DATASET CONTENT -
======

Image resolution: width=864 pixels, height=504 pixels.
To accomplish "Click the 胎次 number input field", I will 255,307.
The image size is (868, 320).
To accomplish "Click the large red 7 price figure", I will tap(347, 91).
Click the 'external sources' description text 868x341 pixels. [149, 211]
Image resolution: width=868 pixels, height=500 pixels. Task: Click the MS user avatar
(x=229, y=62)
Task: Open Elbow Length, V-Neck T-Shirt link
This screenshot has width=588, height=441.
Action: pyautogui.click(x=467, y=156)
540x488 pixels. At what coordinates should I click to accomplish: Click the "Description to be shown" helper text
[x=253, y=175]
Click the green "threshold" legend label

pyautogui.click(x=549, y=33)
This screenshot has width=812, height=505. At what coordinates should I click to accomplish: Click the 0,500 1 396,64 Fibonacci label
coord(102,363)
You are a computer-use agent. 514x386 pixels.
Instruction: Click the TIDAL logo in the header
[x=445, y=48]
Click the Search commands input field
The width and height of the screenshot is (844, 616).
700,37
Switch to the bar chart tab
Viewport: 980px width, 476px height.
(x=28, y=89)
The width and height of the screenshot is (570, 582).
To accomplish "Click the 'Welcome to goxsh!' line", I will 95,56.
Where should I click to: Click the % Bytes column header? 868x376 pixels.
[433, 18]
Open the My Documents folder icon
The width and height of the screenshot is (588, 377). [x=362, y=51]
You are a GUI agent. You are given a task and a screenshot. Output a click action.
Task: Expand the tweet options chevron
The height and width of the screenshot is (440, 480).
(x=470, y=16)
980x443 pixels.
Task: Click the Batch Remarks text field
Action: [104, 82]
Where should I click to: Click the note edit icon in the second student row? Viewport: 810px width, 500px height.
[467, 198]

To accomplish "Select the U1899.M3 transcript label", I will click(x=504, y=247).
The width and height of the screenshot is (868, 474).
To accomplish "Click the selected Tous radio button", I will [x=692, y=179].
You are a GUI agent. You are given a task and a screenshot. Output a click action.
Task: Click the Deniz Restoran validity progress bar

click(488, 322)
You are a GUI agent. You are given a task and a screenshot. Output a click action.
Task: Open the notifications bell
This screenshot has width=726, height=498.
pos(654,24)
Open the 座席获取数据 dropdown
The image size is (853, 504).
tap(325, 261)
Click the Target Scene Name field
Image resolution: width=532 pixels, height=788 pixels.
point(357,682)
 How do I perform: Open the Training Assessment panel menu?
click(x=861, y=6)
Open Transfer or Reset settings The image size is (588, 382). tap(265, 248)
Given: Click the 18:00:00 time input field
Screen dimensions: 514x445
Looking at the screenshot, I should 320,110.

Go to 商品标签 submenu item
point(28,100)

======

EXERCISE GOAL - Which of the lines above hold the word "input"? Copy each one.

EXERCISE OUTPUT -
To accomplish "Click the 胎次 number input field", I will 255,307.
Click the Search commands input field
Given: Click the 18:00:00 time input field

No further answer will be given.